All entries below are to be set down again exactly as given.

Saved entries
┄┄┄┄┄┄┄┄┄┄
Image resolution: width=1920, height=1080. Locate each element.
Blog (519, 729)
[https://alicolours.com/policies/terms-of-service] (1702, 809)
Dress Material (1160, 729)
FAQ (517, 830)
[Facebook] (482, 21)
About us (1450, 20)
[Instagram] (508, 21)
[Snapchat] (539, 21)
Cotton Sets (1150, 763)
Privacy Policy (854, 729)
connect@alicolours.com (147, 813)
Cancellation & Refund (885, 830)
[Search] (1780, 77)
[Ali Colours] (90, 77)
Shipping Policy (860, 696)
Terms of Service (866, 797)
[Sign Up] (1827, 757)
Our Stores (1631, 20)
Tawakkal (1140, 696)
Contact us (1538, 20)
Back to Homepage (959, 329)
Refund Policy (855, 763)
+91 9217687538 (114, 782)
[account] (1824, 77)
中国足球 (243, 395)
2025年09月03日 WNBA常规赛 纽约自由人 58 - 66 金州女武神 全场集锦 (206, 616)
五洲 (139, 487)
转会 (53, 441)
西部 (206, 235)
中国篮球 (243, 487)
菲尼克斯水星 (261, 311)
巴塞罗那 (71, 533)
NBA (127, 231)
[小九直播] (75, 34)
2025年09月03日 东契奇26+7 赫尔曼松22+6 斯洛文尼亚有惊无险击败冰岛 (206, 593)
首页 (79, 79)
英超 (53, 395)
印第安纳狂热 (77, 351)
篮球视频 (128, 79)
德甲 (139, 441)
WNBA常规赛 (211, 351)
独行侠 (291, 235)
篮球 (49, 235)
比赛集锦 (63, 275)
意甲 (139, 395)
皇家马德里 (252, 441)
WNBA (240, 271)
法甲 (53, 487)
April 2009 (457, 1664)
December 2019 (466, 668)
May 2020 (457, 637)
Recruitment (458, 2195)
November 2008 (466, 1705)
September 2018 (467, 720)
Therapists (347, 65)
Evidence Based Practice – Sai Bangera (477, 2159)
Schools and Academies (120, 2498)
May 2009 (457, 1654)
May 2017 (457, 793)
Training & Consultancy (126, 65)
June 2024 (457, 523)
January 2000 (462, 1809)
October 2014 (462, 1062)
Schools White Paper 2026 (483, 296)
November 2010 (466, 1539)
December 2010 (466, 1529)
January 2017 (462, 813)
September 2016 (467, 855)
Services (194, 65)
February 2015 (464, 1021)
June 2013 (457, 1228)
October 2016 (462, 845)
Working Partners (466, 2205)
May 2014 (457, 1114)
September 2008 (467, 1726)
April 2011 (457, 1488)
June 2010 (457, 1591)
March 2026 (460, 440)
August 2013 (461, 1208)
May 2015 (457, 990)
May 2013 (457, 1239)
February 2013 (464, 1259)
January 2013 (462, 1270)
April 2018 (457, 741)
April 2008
┄┄┄┄┄┄┄┄┄┄
**SOLUTION FOR THIS PROBLEM**
Image resolution: width=1920, height=1080. Locate each element.
Blog (519, 729)
[https://alicolours.com/policies/terms-of-service] (1702, 809)
Dress Material (1160, 729)
FAQ (517, 830)
[Facebook] (482, 21)
About us (1450, 20)
[Instagram] (508, 21)
[Snapchat] (539, 21)
Cotton Sets (1150, 763)
Privacy Policy (854, 729)
connect@alicolours.com (147, 813)
Cancellation & Refund (885, 830)
[Search] (1780, 77)
[Ali Colours] (90, 77)
Shipping Policy (860, 696)
Terms of Service (866, 797)
[Sign Up] (1827, 757)
Our Stores (1631, 20)
Tawakkal (1140, 696)
Contact us (1538, 20)
Back to Homepage (959, 329)
Refund Policy (855, 763)
+91 9217687538 (114, 782)
[account] (1824, 77)
中国足球 (243, 395)
2025年09月03日 WNBA常规赛 纽约自由人 58 - 66 金州女武神 全场集锦 (206, 616)
五洲 (139, 487)
转会 (53, 441)
西部 (206, 235)
中国篮球 (243, 487)
菲尼克斯水星 (261, 311)
巴塞罗那 (71, 533)
NBA (127, 231)
[小九直播] (75, 34)
2025年09月03日 东契奇26+7 赫尔曼松22+6 斯洛文尼亚有惊无险击败冰岛 (206, 593)
首页 (79, 79)
英超 (53, 395)
印第安纳狂热 (77, 351)
篮球视频 (128, 79)
德甲 (139, 441)
WNBA常规赛 (211, 351)
独行侠 (291, 235)
篮球 (49, 235)
比赛集锦 (63, 275)
意甲 (139, 395)
皇家马德里 (252, 441)
WNBA (240, 271)
法甲 (53, 487)
April 2009 (457, 1664)
December 2019 (466, 668)
May 2020 (457, 637)
Recruitment (458, 2195)
November 2008 (466, 1705)
September 2018 (467, 720)
Therapists (347, 65)
Evidence Based Practice – Sai Bangera (477, 2159)
Schools and Academies (120, 2498)
May 2009 (457, 1654)
May 2017 (457, 793)
Training & Consultancy (126, 65)
June 2024 (457, 523)
January 2000 (462, 1809)
October 2014 (462, 1062)
Schools White Paper 2026 (483, 296)
November 2010 (466, 1539)
December 2010 (466, 1529)
January 2017 (462, 813)
September 2016 (467, 855)
Services (194, 65)
February 2015 (464, 1021)
June 2013 (457, 1228)
October 2016 (462, 845)
Working Partners (466, 2205)
May 2014 (457, 1114)
September 2008 (467, 1726)
April 2011 (457, 1488)
June 2010 (457, 1591)
March 2026 (460, 440)
August 2013 (461, 1208)
May 2015 (457, 990)
May 2013 (457, 1239)
February 2013 (464, 1259)
January 2013 (462, 1270)
April 2018 (457, 741)
April 2008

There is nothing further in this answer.